Car dans ces films de Richardson, l'existence s'endure, et déjà dans le premier cercle des connaissances, surtout les plus intimes. Pas la moindre repartie d'un personnage qui ne s'éprouve physiquement, même lâchée sur le ton de la confidence. Ainsi du coureur de fond qui avoue que ses tentatives de fuite, d'échappée se sont toujours heurtées au monde, et qui se retourne en bout de course contre ceux-là mêmes qui avaient cru le dompter. Ainsi du personnage principal de Look Back in Anger qui, aux yeux de sa compagne, est tout droit sorti de la Révolution française, et pour qui la lumière ne jaillira qu'au bout du tunnel d'une relation amoureuse rompant avec tous les usages.

Cette beauté et cette force si singulières de la « petite histoire » tiennent peut-être, contrairement aux légendes dorées (réécrites), à ce que s'y profile toujours l'impossibilité de se fuir. Impossibilité de se fuir, soi. Mais pas l'autre.
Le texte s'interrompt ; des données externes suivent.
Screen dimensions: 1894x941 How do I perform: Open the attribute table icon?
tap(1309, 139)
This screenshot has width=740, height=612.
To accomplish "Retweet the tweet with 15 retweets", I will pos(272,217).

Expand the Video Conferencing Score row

Précisément, tout le défi de ce cinéma, de ce Free cinema de Richardson, est là. Dans ce renversement qu'il opère : rien moins qu'aimable, complaisant ou fuyant, le cinéaste va jusqu'à puiser dans les autres les accents les plus personnels, qui font que l'on s'y attache plus sûrement qu'à l'ombre de soi-même.
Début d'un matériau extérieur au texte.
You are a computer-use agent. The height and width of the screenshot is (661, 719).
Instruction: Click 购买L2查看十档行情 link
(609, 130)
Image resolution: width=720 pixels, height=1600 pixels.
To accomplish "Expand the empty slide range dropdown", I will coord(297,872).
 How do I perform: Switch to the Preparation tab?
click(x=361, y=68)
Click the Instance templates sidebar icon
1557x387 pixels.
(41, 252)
Et si la rencontre de proches est à ce prix, c'est parce que les personnages ne cessent de se heurter en toute lucidité aux quatre murs de l'autre théâtre, celui fait pour durer, d'un simulacre de société, dont l'injustice de classe, et le racisme notamment, n'en sont pas moins inlassablement dénoncés.

Un demi-siècle plus tard, force est de constater que cette écume de rage existentielle de la première période cinématographique de Tony Richardson n'est pas près de se tarir.

P.-S. Je n'ai pas revu récemment A Taste of Honey (cela ne saurait tarder), seulement Look Back in Anger et The Loneliness of the long Distance Runner. Ce dernier film (adapté d'une nouvelle d'Alan Sillitoe) surtout pour Tom Courtenay, qui en est l'acteur principal. Dans Look Back in Anger (adapté d'une pièce de John Osborne), j'ai aussi été saisi par la violence toute « galloise » de Richard Burton qui rappelle dans ce film, entouré par deux splendides actrices (Claire Bloom et Mary Ure), le grand lecteur qu'il fut de son compatriote, le poète Dylan Thomas.

Les trois DVD sont édités par Doriane films (voir sur ce site une présentation très complète de cet éclaireur du Free cinema que fut Tony Richardson – d'autres réalisateurs britanniques en prolongeront ensuite la veine sociale).